**YOUR TASK**. Read the records beneath this task and copy every line that contains the string "ribbon".
□ □ □ □ □ □ □
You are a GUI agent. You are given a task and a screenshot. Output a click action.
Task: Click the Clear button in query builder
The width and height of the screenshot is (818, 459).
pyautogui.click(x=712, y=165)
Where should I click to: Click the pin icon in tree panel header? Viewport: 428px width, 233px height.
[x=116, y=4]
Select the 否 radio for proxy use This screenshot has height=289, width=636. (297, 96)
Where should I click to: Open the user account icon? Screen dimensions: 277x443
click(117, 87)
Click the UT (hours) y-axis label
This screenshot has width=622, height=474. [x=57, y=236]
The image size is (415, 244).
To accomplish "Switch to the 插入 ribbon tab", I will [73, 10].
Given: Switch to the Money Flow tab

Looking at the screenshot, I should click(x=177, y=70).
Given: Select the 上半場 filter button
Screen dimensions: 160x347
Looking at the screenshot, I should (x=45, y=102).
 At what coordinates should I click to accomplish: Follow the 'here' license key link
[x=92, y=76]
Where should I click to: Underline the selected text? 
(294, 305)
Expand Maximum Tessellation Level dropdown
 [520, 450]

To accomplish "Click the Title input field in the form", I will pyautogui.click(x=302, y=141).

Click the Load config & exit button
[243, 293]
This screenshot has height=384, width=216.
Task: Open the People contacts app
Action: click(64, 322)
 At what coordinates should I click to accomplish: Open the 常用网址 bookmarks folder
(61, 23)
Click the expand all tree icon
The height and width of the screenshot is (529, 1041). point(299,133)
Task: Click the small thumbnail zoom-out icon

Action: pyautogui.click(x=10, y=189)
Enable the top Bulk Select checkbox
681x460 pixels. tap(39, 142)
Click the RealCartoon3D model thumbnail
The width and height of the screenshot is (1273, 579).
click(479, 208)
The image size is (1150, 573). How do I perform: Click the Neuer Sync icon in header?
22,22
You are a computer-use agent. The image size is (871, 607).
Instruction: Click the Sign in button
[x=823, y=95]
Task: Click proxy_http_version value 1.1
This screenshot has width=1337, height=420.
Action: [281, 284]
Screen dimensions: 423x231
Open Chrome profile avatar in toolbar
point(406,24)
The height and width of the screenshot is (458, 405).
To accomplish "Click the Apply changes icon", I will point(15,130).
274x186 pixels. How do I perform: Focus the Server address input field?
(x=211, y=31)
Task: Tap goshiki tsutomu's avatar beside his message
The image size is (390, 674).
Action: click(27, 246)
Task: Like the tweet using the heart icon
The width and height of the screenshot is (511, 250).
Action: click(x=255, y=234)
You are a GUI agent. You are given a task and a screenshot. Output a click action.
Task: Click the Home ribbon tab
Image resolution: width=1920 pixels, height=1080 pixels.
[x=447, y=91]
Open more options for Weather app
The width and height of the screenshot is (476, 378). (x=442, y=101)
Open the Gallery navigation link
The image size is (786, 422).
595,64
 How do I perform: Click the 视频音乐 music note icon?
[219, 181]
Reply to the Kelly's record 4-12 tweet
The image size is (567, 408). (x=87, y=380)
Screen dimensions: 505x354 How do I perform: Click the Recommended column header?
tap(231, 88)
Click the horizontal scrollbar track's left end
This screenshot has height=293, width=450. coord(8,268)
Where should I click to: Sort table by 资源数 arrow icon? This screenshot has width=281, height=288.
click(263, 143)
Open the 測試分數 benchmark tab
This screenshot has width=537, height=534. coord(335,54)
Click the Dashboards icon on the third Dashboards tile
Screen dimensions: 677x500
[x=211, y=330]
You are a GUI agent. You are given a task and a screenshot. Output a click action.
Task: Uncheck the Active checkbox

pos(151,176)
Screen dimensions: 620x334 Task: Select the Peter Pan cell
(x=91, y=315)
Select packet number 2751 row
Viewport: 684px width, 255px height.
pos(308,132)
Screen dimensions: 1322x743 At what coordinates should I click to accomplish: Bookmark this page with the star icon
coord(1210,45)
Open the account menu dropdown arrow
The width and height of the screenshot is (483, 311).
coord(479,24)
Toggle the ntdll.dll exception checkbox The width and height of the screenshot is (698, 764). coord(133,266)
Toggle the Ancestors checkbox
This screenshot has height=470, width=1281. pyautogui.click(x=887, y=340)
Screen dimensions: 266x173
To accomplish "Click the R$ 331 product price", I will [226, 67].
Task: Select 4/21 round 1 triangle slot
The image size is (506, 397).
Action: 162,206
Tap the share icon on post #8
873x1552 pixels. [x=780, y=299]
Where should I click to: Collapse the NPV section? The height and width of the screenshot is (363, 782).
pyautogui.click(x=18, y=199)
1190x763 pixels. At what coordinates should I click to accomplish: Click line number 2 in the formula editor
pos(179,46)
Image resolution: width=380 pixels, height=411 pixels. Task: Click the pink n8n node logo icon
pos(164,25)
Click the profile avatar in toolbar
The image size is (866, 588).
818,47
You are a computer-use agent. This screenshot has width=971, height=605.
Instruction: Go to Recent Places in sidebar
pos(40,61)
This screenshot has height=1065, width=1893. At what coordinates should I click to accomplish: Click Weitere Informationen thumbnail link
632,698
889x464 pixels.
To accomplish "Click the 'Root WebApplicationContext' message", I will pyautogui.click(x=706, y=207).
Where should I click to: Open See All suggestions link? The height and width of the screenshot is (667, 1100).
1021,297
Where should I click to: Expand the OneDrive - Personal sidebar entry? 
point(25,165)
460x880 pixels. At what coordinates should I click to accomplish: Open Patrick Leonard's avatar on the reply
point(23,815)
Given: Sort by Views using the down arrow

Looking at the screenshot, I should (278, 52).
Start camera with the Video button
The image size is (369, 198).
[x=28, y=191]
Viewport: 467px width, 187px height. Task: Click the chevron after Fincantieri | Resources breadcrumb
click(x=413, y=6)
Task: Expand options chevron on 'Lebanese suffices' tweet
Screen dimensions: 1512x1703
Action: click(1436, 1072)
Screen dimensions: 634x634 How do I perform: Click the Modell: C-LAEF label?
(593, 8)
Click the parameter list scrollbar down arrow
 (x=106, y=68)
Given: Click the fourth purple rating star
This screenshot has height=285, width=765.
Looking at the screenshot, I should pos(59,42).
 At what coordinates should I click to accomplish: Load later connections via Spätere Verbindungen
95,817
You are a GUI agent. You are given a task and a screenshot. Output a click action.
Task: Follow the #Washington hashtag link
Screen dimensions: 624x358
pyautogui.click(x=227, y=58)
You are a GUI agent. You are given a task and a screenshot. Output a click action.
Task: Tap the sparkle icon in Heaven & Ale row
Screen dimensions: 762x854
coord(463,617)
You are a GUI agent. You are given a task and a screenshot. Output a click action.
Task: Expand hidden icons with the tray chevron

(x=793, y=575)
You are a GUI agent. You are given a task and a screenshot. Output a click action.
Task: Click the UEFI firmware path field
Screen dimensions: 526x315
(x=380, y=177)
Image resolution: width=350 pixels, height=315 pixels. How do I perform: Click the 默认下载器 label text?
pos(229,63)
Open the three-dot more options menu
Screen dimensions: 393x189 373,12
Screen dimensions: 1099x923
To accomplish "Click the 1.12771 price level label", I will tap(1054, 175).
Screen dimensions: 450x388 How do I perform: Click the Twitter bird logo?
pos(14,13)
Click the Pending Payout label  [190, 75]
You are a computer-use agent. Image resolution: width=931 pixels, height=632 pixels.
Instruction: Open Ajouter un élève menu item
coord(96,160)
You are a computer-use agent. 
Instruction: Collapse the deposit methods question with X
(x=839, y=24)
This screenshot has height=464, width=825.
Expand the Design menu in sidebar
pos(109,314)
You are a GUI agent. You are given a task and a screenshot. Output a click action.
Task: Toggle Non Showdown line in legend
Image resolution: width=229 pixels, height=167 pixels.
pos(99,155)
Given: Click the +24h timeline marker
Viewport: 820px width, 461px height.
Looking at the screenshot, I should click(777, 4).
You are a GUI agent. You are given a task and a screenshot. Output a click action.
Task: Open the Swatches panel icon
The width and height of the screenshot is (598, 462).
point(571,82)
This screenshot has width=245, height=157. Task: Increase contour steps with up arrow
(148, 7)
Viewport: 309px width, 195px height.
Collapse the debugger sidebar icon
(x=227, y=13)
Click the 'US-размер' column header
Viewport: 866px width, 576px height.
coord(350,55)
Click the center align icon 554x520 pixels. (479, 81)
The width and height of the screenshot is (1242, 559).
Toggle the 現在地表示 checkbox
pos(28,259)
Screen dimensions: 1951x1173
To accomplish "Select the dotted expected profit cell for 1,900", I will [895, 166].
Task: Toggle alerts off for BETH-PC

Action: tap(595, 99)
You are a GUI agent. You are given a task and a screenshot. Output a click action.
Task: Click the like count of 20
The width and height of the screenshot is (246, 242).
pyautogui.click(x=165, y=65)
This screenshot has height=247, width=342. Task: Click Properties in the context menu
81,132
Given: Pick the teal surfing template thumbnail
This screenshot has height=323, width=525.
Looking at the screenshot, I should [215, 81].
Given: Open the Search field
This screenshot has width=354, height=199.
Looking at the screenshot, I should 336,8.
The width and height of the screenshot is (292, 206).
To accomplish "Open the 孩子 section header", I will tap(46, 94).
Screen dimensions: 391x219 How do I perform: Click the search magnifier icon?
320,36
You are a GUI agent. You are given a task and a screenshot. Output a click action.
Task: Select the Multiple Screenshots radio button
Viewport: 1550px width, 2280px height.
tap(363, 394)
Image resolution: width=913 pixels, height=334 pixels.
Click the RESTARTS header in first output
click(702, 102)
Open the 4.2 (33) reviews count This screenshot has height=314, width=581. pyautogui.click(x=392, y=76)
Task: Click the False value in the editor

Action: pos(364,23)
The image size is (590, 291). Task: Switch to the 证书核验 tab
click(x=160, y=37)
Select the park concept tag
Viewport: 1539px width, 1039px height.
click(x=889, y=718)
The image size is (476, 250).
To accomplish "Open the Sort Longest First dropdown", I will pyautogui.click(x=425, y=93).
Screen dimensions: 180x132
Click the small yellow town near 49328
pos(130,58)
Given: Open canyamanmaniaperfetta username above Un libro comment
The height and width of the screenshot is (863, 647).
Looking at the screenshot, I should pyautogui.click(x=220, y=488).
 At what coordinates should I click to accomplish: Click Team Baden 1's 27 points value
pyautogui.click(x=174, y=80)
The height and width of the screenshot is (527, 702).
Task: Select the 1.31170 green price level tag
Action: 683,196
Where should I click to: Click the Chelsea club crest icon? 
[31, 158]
□ □ □ □ □ □ □
**RESPONSE AREA**.
To accomplish "Switch to the 插入 ribbon tab", I will [73, 10].
Task: Click the Home ribbon tab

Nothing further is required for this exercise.